- _EXERCISE DESCRIPTION_
Copy the lines of the records starting at the line that contains "Where should I click to: Open the Authentication" and ending at the line that contains "The width and height of the screenshot is (870, 441).", both included, without changing anything.

----

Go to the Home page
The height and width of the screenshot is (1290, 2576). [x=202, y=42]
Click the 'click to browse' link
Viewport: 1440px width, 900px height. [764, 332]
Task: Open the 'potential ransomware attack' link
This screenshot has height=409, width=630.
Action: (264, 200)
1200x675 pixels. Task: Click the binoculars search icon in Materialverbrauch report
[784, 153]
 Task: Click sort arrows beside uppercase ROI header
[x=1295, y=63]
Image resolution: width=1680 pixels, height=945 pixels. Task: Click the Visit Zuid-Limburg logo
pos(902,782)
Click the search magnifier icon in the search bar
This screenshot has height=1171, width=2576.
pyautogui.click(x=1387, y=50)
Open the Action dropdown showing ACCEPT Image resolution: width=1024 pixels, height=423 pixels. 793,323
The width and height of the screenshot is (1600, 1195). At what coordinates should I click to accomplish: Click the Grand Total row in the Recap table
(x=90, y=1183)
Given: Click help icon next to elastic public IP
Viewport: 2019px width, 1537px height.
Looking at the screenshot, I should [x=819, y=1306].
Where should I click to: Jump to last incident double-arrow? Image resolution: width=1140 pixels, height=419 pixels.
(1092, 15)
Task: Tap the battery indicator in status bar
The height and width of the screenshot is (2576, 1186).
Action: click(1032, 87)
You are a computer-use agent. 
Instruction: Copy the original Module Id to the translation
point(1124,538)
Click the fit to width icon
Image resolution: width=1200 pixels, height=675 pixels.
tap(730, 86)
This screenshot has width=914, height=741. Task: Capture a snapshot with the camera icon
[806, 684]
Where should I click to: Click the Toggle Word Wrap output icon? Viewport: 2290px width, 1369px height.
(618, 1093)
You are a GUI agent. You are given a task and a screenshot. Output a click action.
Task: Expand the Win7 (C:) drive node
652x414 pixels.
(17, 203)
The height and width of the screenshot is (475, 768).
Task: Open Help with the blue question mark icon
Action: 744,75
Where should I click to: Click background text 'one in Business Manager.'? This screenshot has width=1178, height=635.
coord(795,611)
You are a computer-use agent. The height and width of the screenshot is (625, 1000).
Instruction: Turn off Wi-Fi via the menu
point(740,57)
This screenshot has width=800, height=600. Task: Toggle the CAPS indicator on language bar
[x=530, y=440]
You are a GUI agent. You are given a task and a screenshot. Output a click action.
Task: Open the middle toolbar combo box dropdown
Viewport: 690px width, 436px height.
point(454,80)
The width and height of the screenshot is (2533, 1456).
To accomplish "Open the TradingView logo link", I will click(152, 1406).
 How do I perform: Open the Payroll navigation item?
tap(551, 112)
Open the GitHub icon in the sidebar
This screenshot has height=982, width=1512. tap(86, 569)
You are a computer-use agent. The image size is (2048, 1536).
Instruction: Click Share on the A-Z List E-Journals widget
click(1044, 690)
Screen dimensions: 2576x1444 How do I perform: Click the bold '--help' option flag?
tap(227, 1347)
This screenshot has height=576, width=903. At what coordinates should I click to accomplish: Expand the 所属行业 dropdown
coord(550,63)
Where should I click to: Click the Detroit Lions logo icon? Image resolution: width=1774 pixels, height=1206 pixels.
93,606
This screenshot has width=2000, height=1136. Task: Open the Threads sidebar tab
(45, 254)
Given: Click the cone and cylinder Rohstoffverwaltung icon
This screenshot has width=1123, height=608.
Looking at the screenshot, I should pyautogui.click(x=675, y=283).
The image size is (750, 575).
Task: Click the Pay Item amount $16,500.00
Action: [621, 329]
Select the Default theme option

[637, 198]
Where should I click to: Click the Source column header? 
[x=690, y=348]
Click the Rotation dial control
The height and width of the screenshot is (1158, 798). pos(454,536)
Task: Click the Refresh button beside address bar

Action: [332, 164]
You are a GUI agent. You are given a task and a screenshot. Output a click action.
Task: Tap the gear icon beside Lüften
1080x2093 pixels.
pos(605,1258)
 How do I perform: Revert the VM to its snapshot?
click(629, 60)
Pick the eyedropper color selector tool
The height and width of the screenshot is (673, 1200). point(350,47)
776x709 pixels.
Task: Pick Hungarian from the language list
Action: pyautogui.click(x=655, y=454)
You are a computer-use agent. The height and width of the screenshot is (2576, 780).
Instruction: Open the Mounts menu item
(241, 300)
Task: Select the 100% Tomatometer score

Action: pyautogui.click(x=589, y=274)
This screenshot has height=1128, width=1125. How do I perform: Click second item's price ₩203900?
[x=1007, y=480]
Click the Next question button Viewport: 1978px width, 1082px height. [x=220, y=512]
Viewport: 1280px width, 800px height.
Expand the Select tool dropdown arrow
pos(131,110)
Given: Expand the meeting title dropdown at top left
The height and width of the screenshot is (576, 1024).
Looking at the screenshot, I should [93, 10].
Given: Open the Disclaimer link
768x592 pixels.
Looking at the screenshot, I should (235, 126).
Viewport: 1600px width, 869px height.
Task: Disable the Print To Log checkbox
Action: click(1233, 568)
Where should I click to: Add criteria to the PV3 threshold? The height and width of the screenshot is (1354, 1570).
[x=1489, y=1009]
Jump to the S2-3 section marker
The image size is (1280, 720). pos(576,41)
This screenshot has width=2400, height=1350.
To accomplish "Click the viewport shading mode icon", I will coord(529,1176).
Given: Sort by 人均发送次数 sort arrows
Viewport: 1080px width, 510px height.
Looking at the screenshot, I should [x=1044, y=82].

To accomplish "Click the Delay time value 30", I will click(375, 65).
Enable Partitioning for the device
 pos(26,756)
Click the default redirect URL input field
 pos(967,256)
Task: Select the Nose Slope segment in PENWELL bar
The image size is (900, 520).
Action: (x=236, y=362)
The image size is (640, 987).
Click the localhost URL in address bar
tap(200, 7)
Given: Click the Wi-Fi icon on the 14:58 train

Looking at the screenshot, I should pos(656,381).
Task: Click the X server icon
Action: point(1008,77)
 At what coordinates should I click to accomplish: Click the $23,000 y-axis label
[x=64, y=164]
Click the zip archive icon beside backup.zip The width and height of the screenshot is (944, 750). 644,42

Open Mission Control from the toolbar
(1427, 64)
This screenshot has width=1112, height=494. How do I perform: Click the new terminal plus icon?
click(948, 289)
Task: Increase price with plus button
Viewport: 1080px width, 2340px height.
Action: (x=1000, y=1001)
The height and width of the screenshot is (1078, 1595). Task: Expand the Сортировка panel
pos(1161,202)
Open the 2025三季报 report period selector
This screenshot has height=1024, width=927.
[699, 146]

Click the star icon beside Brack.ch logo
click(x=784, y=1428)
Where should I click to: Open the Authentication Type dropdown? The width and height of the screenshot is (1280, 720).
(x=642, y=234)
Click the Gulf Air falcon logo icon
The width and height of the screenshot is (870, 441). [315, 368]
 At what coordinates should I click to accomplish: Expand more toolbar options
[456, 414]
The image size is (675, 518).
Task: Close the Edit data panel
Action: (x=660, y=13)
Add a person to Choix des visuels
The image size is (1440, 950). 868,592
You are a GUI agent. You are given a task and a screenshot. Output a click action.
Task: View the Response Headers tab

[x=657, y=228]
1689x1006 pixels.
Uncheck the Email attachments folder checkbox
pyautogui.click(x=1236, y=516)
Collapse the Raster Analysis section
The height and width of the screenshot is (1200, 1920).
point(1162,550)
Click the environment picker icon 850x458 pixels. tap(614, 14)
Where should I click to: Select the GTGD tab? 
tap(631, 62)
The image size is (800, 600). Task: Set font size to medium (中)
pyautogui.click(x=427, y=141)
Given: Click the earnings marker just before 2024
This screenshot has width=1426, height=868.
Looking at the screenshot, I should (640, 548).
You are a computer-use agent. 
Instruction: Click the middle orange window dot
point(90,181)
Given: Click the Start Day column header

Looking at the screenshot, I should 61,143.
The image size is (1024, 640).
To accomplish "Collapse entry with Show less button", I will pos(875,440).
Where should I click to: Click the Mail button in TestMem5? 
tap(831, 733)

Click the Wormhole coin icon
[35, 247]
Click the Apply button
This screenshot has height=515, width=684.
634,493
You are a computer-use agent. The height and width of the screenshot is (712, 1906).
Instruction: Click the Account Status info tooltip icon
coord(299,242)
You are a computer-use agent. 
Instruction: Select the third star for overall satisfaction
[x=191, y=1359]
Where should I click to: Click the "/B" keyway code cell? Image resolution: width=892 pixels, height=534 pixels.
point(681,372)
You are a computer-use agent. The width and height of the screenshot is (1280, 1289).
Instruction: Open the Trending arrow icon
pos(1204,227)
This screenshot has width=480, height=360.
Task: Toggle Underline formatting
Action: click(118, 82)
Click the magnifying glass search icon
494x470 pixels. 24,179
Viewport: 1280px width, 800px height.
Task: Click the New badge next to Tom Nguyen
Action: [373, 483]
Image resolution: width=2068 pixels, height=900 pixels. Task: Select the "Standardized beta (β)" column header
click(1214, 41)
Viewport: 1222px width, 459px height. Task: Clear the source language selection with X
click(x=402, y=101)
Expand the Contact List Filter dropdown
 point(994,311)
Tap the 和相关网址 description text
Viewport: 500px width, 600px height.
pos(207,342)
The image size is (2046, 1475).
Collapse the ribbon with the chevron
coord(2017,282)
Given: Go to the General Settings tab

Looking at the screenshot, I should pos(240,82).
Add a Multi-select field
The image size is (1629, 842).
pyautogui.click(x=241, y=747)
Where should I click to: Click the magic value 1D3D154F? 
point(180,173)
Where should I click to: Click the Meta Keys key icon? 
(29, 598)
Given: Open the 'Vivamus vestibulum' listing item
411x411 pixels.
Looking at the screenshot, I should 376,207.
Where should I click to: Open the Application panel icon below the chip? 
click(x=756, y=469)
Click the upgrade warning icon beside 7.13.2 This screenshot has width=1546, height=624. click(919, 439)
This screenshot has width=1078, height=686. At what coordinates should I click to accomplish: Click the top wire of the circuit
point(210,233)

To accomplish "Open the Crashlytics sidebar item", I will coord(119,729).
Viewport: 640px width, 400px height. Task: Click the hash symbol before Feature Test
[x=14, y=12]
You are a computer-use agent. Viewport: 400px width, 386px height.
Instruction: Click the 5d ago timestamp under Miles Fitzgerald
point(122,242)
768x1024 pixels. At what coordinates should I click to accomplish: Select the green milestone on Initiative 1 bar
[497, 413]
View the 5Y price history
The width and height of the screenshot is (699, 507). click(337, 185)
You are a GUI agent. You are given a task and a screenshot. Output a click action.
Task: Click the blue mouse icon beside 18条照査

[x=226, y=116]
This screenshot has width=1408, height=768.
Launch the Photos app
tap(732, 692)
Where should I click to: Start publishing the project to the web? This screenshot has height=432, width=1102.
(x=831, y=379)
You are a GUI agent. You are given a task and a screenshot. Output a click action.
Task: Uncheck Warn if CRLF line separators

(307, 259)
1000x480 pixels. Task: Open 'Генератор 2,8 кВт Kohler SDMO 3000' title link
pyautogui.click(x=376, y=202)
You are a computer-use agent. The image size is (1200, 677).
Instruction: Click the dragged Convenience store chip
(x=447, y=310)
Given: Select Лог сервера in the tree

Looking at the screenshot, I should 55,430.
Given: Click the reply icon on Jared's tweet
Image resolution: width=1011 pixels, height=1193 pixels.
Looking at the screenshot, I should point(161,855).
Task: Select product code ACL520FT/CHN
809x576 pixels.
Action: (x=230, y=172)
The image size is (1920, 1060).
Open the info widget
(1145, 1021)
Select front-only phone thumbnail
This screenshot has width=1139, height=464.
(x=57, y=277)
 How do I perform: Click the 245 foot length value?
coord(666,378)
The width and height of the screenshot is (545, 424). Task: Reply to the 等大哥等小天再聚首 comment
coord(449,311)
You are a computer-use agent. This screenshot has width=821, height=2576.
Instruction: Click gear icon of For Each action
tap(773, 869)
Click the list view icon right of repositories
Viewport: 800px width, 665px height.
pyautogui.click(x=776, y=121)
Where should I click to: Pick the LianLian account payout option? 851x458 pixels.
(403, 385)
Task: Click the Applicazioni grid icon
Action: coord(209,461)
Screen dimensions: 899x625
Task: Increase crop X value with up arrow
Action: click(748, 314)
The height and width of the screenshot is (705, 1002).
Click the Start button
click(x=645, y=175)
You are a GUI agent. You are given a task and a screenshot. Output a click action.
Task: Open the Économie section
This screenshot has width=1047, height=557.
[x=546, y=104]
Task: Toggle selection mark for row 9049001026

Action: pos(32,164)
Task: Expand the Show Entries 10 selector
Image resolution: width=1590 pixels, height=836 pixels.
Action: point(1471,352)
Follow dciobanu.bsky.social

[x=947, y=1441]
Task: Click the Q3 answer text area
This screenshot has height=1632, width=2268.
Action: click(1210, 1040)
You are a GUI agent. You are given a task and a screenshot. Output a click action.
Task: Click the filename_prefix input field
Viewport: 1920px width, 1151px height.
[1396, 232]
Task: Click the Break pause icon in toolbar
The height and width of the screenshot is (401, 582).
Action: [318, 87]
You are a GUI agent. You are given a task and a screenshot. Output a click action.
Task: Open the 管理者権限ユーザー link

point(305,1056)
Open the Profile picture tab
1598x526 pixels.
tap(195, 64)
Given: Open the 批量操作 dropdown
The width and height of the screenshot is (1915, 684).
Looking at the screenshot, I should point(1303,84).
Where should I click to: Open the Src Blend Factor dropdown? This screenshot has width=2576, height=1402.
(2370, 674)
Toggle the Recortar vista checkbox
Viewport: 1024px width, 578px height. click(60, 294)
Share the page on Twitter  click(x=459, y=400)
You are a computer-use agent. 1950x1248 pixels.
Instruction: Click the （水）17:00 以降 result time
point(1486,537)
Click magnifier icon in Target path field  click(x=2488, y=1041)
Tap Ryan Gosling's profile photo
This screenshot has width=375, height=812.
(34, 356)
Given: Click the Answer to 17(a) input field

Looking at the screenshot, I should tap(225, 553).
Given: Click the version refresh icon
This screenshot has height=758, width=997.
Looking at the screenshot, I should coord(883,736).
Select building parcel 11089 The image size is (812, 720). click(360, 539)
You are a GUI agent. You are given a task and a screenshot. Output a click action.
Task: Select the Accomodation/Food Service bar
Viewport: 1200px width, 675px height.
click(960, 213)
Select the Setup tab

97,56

----

- _THE RESULT_
Where should I click to: Open the Authentication Type dropdown? The width and height of the screenshot is (1280, 720).
(x=642, y=234)
Click the Gulf Air falcon logo icon
The width and height of the screenshot is (870, 441). [315, 368]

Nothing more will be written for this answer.